> _Exercise brief_
An exact reproduction of all entries is expected.

[Entries taken from a collection]
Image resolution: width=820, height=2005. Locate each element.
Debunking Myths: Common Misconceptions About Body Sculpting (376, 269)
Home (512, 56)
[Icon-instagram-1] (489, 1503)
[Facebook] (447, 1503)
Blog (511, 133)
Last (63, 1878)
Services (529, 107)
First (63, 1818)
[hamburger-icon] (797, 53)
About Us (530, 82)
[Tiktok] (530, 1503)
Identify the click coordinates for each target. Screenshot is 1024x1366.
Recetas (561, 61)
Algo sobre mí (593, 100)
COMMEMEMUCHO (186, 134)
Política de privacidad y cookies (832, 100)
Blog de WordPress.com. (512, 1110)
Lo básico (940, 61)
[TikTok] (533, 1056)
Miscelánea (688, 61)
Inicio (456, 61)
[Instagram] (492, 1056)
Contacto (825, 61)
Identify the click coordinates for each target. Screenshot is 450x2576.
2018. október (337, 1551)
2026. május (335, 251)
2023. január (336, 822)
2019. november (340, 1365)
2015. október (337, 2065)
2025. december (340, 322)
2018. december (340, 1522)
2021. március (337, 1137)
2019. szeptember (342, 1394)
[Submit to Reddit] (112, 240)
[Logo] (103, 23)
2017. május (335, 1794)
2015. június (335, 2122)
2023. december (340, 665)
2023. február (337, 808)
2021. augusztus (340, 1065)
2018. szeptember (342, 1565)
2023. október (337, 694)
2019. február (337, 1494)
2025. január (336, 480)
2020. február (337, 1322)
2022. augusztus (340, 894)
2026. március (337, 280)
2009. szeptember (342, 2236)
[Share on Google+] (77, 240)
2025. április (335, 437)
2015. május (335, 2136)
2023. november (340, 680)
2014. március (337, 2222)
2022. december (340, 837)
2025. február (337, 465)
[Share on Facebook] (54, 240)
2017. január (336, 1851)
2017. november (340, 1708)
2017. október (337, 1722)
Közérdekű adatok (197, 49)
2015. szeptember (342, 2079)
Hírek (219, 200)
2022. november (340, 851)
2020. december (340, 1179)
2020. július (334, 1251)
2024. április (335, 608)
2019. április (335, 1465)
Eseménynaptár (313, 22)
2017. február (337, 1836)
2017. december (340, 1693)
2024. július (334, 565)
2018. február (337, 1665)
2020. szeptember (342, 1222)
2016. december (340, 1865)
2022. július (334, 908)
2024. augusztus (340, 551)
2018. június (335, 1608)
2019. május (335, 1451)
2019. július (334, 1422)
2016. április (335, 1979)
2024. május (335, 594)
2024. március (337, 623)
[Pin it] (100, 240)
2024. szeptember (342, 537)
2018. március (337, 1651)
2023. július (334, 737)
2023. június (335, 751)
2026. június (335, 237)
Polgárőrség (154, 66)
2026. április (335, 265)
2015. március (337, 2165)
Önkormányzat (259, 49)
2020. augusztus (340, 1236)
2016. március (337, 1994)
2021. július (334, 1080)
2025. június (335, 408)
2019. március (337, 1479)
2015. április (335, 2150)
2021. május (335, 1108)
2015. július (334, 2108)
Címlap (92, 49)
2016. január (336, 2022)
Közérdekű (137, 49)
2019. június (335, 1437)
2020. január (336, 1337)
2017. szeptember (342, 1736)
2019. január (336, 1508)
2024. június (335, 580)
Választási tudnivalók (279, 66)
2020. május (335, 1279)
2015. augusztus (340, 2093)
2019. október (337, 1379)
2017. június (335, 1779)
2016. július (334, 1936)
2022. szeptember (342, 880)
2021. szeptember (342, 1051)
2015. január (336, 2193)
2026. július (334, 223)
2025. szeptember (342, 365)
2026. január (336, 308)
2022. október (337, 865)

> _Task solution_
Image resolution: width=820, height=2005. Locate each element.
Debunking Myths: Common Misconceptions About Body Sculpting (376, 269)
Home (512, 56)
[Icon-instagram-1] (489, 1503)
[Facebook] (447, 1503)
Blog (511, 133)
Last (63, 1878)
Services (529, 107)
First (63, 1818)
[hamburger-icon] (797, 53)
About Us (530, 82)
[Tiktok] (530, 1503)
Identify the click coordinates for each target. Screenshot is 1024x1366.
Recetas (561, 61)
Algo sobre mí (593, 100)
COMMEMEMUCHO (186, 134)
Política de privacidad y cookies (832, 100)
Blog de WordPress.com. (512, 1110)
Lo básico (940, 61)
[TikTok] (533, 1056)
Miscelánea (688, 61)
Inicio (456, 61)
[Instagram] (492, 1056)
Contacto (825, 61)
Identify the click coordinates for each target. Screenshot is 450x2576.
2018. október (337, 1551)
2026. május (335, 251)
2023. január (336, 822)
2019. november (340, 1365)
2015. október (337, 2065)
2025. december (340, 322)
2018. december (340, 1522)
2021. március (337, 1137)
2019. szeptember (342, 1394)
[Submit to Reddit] (112, 240)
[Logo] (103, 23)
2017. május (335, 1794)
2015. június (335, 2122)
2023. december (340, 665)
2023. február (337, 808)
2021. augusztus (340, 1065)
2018. szeptember (342, 1565)
2023. október (337, 694)
2019. február (337, 1494)
2025. január (336, 480)
2020. február (337, 1322)
2022. augusztus (340, 894)
2026. március (337, 280)
2009. szeptember (342, 2236)
[Share on Google+] (77, 240)
2025. április (335, 437)
2015. május (335, 2136)
2023. november (340, 680)
2014. március (337, 2222)
2022. december (340, 837)
2025. február (337, 465)
[Share on Facebook] (54, 240)
2017. január (336, 1851)
2017. november (340, 1708)
2017. október (337, 1722)
Közérdekű adatok (197, 49)
2015. szeptember (342, 2079)
Hírek (219, 200)
2022. november (340, 851)
2020. december (340, 1179)
2020. július (334, 1251)
2024. április (335, 608)
2019. április (335, 1465)
Eseménynaptár (313, 22)
2017. február (337, 1836)
2017. december (340, 1693)
2024. július (334, 565)
2018. február (337, 1665)
2020. szeptember (342, 1222)
2016. december (340, 1865)
2022. július (334, 908)
2024. augusztus (340, 551)
2018. június (335, 1608)
2019. május (335, 1451)
2019. július (334, 1422)
2016. április (335, 1979)
2024. május (335, 594)
2024. március (337, 623)
[Pin it] (100, 240)
2024. szeptember (342, 537)
2018. március (337, 1651)
2023. július (334, 737)
2023. június (335, 751)
2026. június (335, 237)
Polgárőrség (154, 66)
2026. április (335, 265)
2015. március (337, 2165)
Önkormányzat (259, 49)
2020. augusztus (340, 1236)
2016. március (337, 1994)
2021. július (334, 1080)
2025. június (335, 408)
2019. március (337, 1479)
2015. április (335, 2150)
2021. május (335, 1108)
2015. július (334, 2108)
Címlap (92, 49)
2016. január (336, 2022)
Közérdekű (137, 49)
2019. június (335, 1437)
2020. január (336, 1337)
2017. szeptember (342, 1736)
2019. január (336, 1508)
2024. június (335, 580)
Választási tudnivalók (279, 66)
2020. május (335, 1279)
2015. augusztus (340, 2093)
2019. október (337, 1379)
2017. június (335, 1779)
2016. július (334, 1936)
2022. szeptember (342, 880)
2021. szeptember (342, 1051)
2015. január (336, 2193)
2026. július (334, 223)
2025. szeptember (342, 365)
2026. január (336, 308)
2022. október (337, 865)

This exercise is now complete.